3. Optimized DP (Kadane's Algorithm with Deletion)

An even more efficient solution uses Kadane's algorithm with deletion capability during the scan.

def max_subarray_deletion_kadane(arr):
    n = len(arr)
    max_so_far = arr[0]
    current_max_no_deletion = arr[0]
    current_max_one_deletion = 0

    for i in range(1, n):
        current_max_one_deletion = max(current_max_no_deletion, current_max_one_deletion + arr[i])
        current_max_no_deletion = max(arr[i], current_max_no_deletion + arr[i])

        max_so_far = max(max_so_far, current_max_no_deletion, current_max_one_deletion)

        if current_max_no_deletion < 0:
            current_max_no_deletion = 0
        if current_max_one_deletion < 0:
            current_max_one_deletion = 0
            
    if max_so_far == 0: # Handle all negative numbers
        return max(arr)

    return max_so_far

Big(O) Run-time Analysis

• Optimal DP Solution:

  • The max_subarray_deletion_optimal function calculates the left and right arrays in O(n) time. The loop to find the maximum sum with deletion takes O(n) time as well. Therefore, the overall time complexity is O(n).

• Kadane's Algorithm with Deletion:

  • The max_subarray_deletion_kadane function scans the array once, performing constant-time operations at each index.
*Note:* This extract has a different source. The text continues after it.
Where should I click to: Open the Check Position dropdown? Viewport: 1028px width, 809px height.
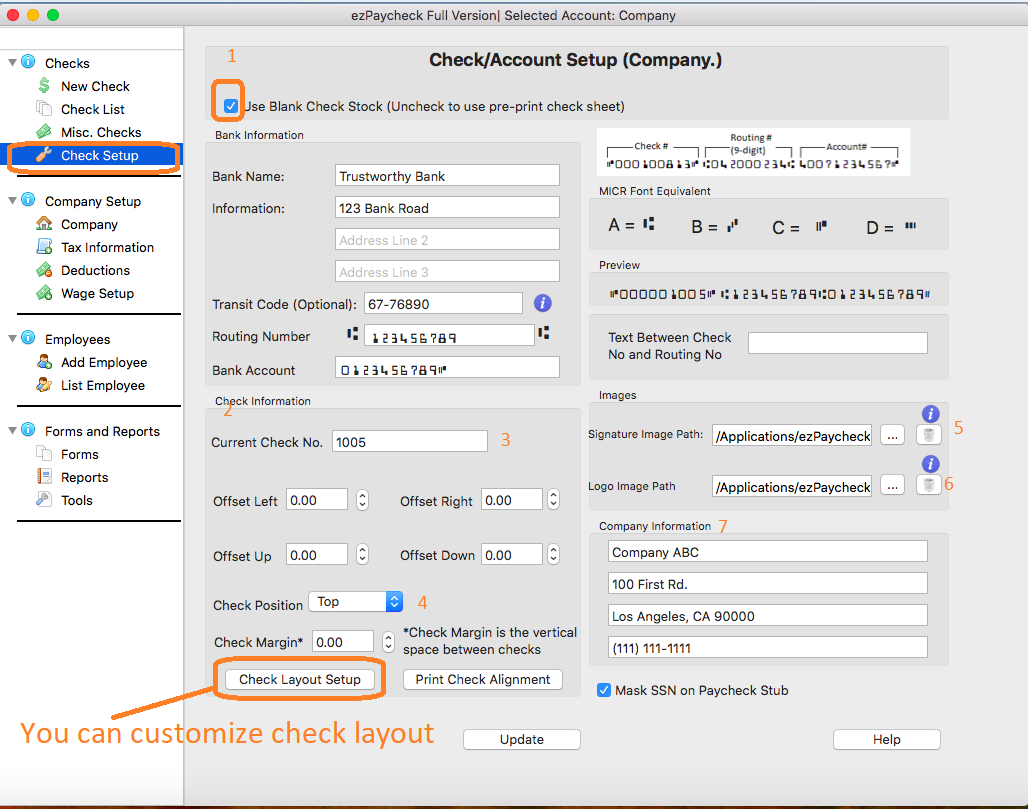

Thus, the time complexity is O(n).

Big(O) Space Usage Analysis

• Optimal DP Solution:

  • The max_subarray_deletion_optimal function uses two arrays, left and right, each of size n. Therefore, the space complexity is O(n).

• Kadane's Algorithm with Deletion:

  • The max_subarray_deletion_kadane function uses only a few constant space variables. Therefore, the space complexity is O(1).

Edge Cases and Considerations

1. All negative numbers:
   • If the array contains only negative numbers, the algorithm should return the largest (least negative) number.
2. Empty array:
   • The problem statement specifies a non-empty subarray, so an empty array is not a valid input. However, if it were, we could return 0 or raise an exception.
3. Single element array:
   • If the array has only one element, that element should be returned as the maximum sum.
4. Array with zeros:
   • The algorithm handles zeros correctly, as they do not affect the maximum sum.
5. Large arrays:
   • For very large arrays, the O(n) time complexity of the optimal solutions is efficient, and no further optimization is typically needed.

Conclusion

The optimal approach using Kadane's algorithm is the most efficient in terms of both time and space complexity. It provides an O(n) time solution with constant space usage.